ASSIGNMENT:
From the top of the entries, reproduce each line exactly, stopping after the line that contains "Select the Lasso tool in the toolbar". Omit pictures.
__________________________________________________
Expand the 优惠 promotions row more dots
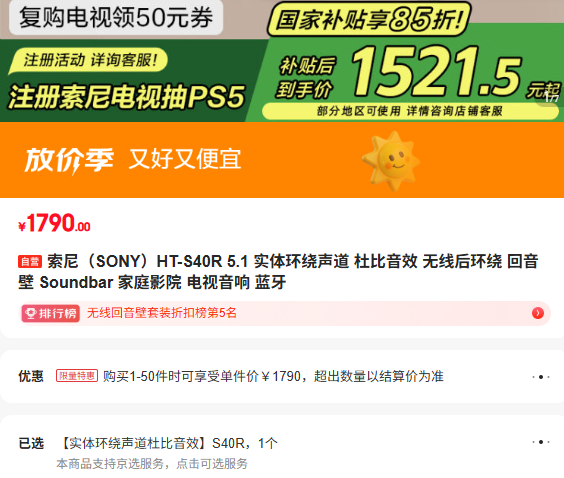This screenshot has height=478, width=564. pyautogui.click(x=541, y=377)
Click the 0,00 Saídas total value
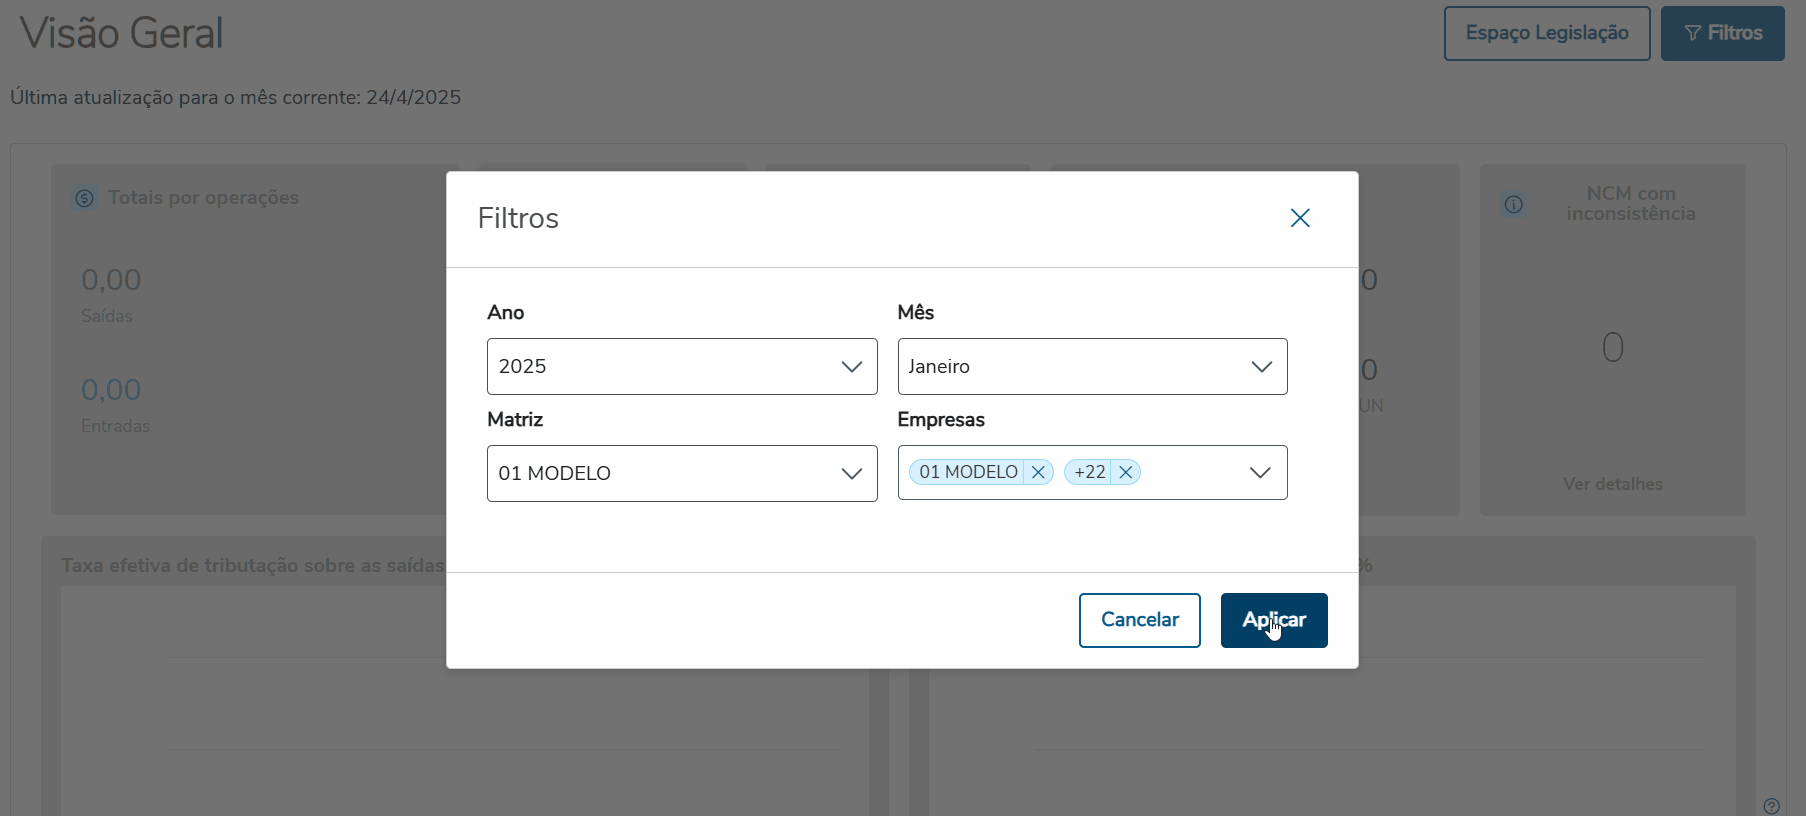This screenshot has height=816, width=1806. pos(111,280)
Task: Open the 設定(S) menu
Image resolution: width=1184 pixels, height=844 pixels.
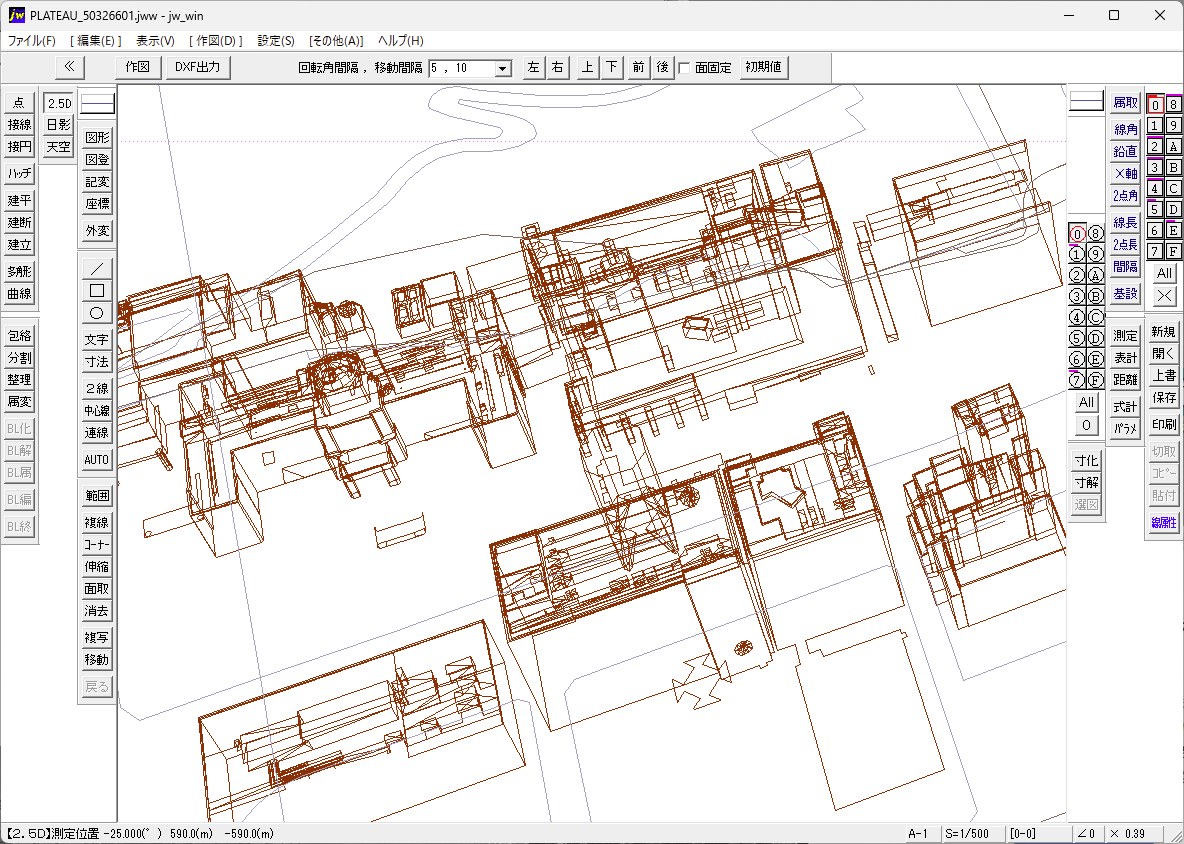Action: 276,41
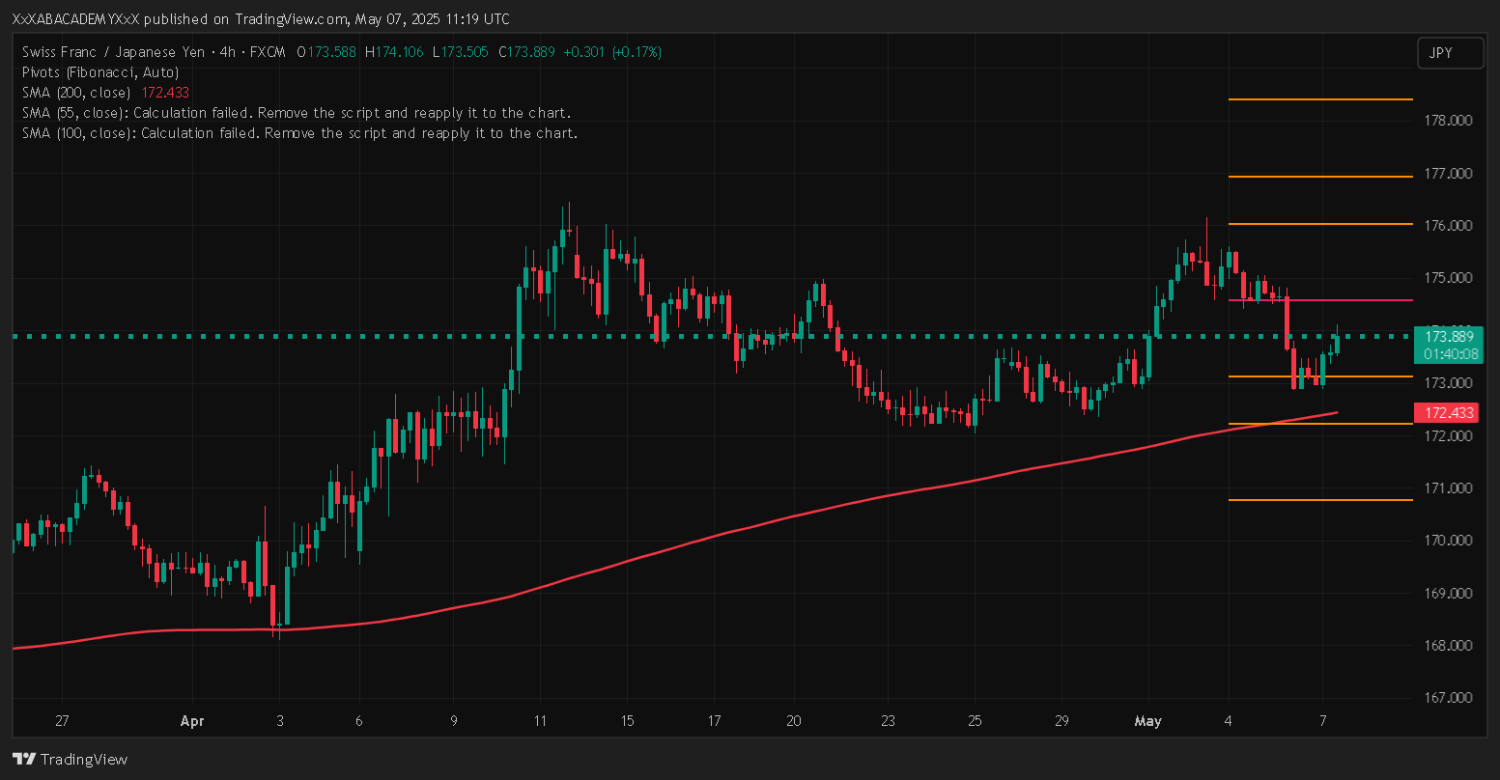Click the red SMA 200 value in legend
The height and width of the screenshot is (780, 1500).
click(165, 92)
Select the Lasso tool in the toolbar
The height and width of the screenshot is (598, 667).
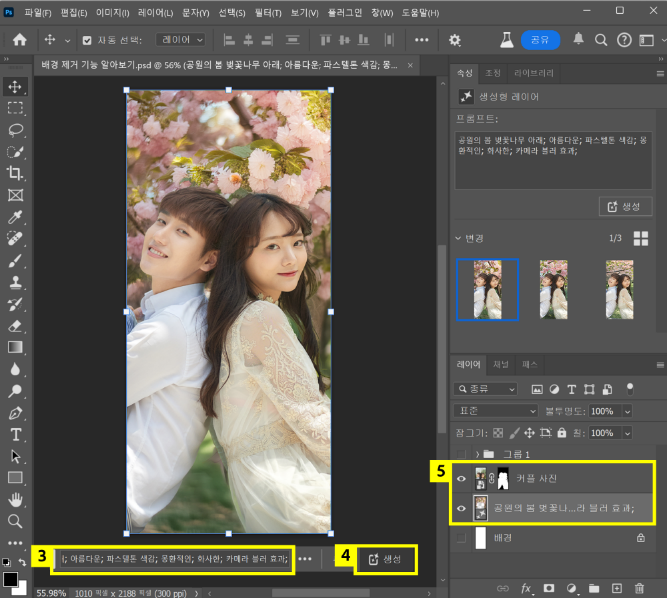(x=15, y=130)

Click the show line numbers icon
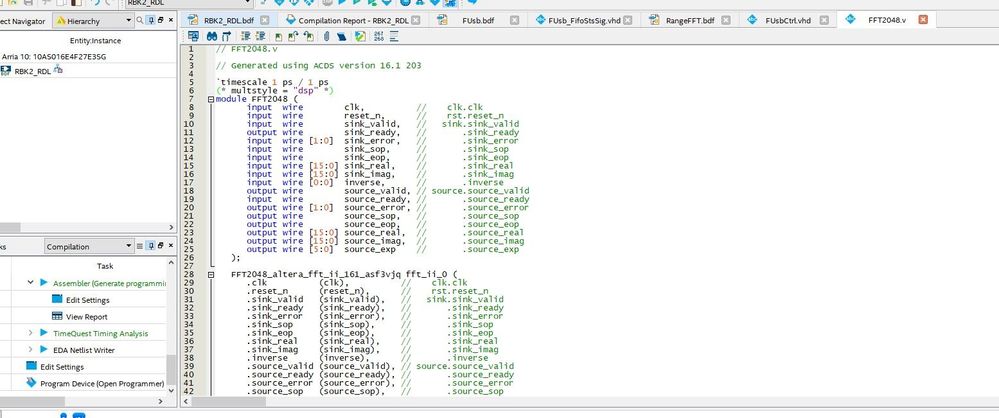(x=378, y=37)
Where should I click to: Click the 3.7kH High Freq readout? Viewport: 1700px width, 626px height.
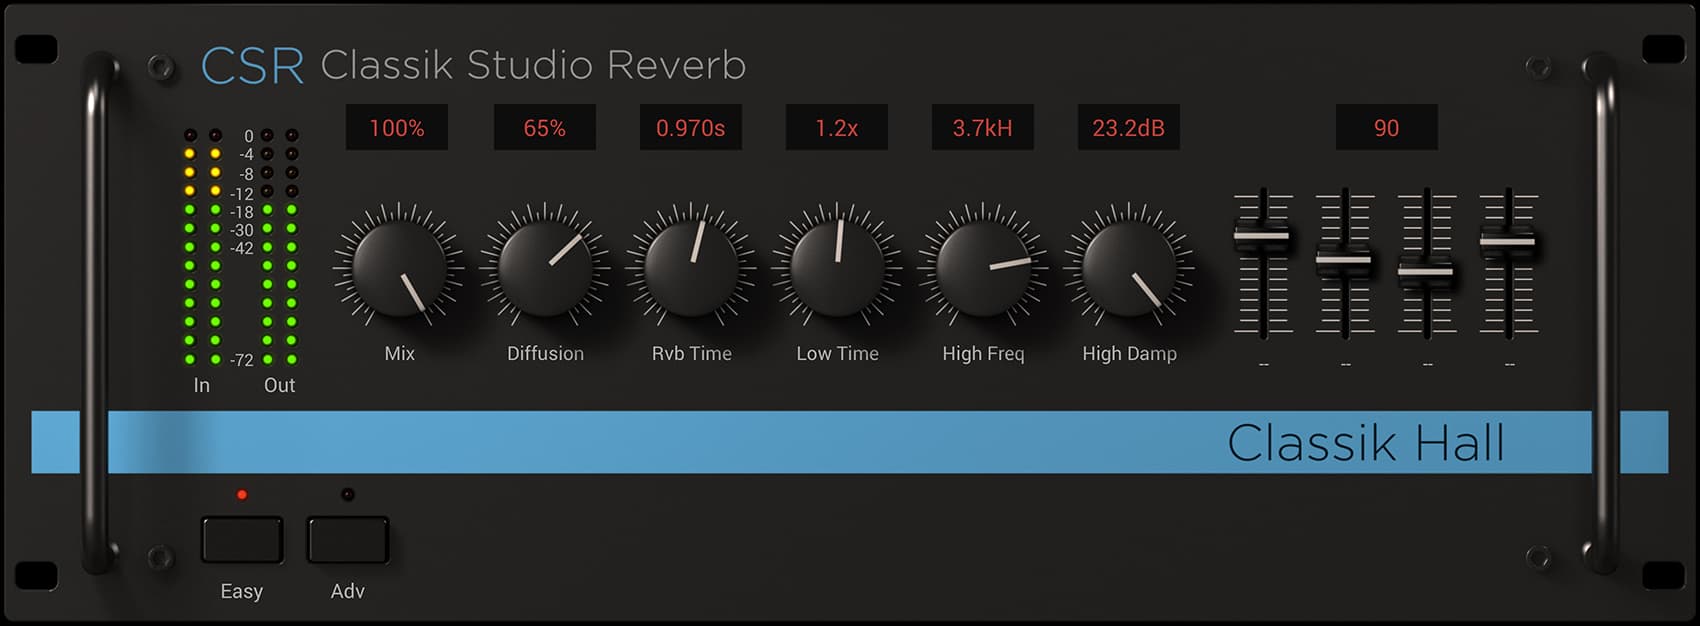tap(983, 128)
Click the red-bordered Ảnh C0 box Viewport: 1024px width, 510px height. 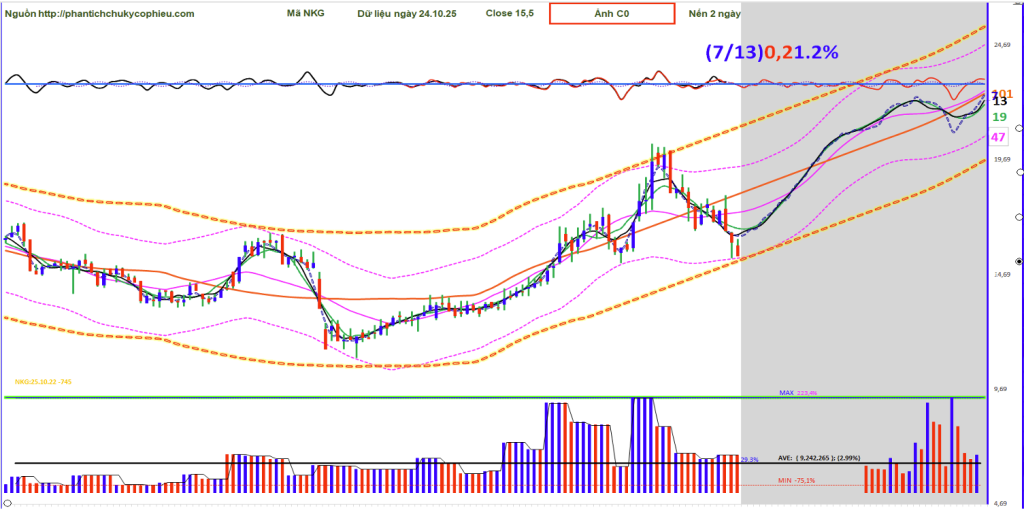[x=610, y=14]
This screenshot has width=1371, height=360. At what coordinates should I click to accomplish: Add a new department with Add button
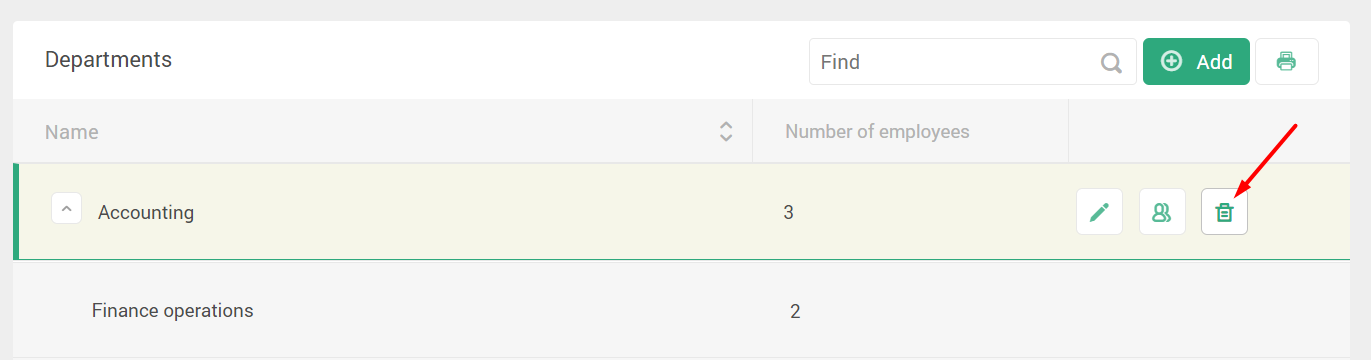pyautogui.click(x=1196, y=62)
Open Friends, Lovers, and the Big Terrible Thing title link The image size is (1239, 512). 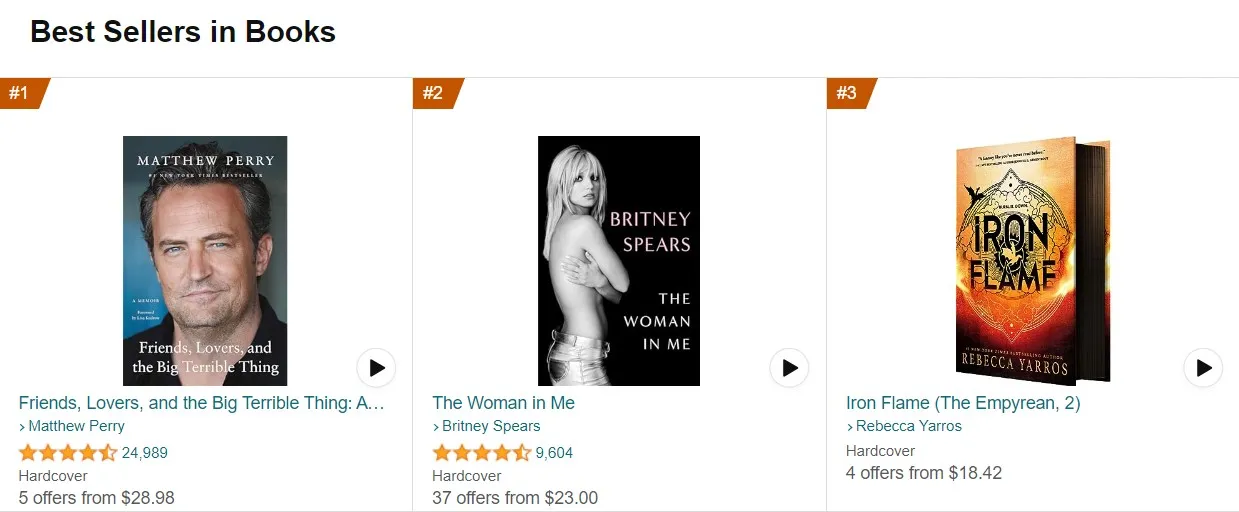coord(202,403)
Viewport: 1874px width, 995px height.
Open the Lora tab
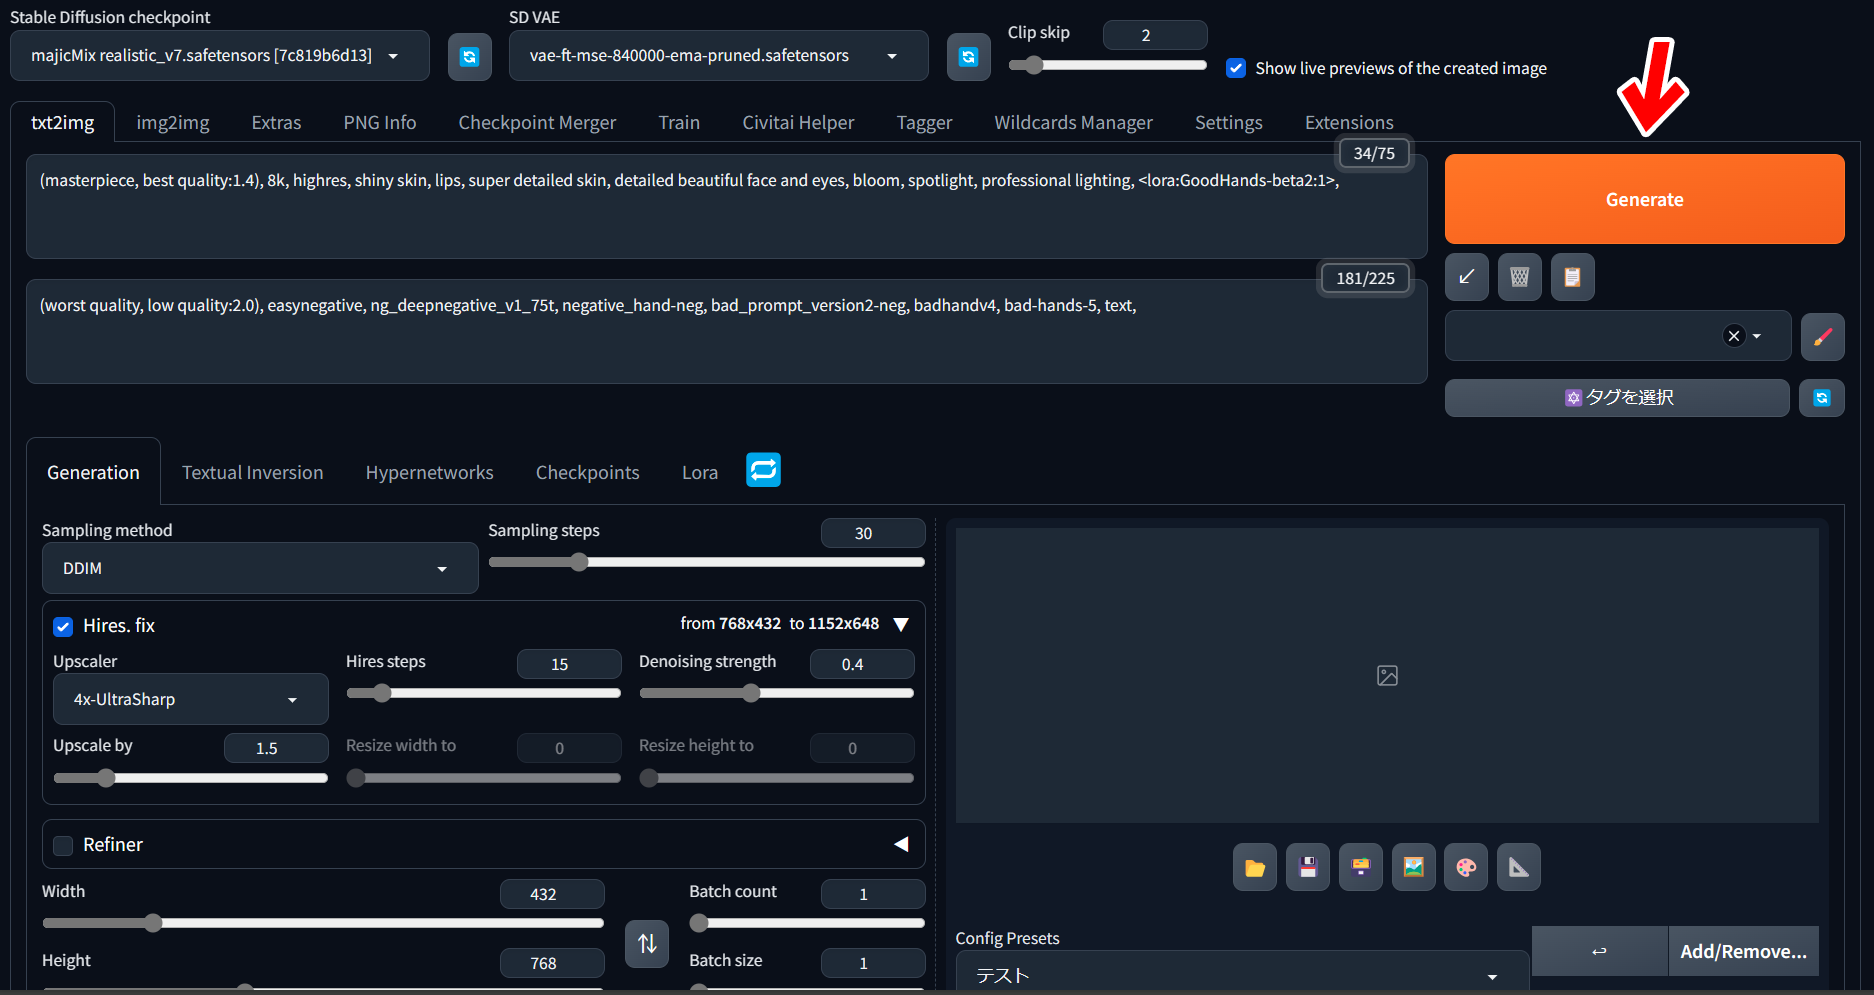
__________________________________________________
YOUR RESPONSE:
Expand the 优惠 promotions row more dots
This screenshot has height=478, width=564. pyautogui.click(x=541, y=377)
Click the 0,00 Saídas total value
This screenshot has height=816, width=1806. pos(111,280)
Task: Open the 設定(S) menu
Image resolution: width=1184 pixels, height=844 pixels.
Action: 276,41
Click the red SMA 200 value in legend
The height and width of the screenshot is (780, 1500).
click(165, 92)
Select the Lasso tool in the toolbar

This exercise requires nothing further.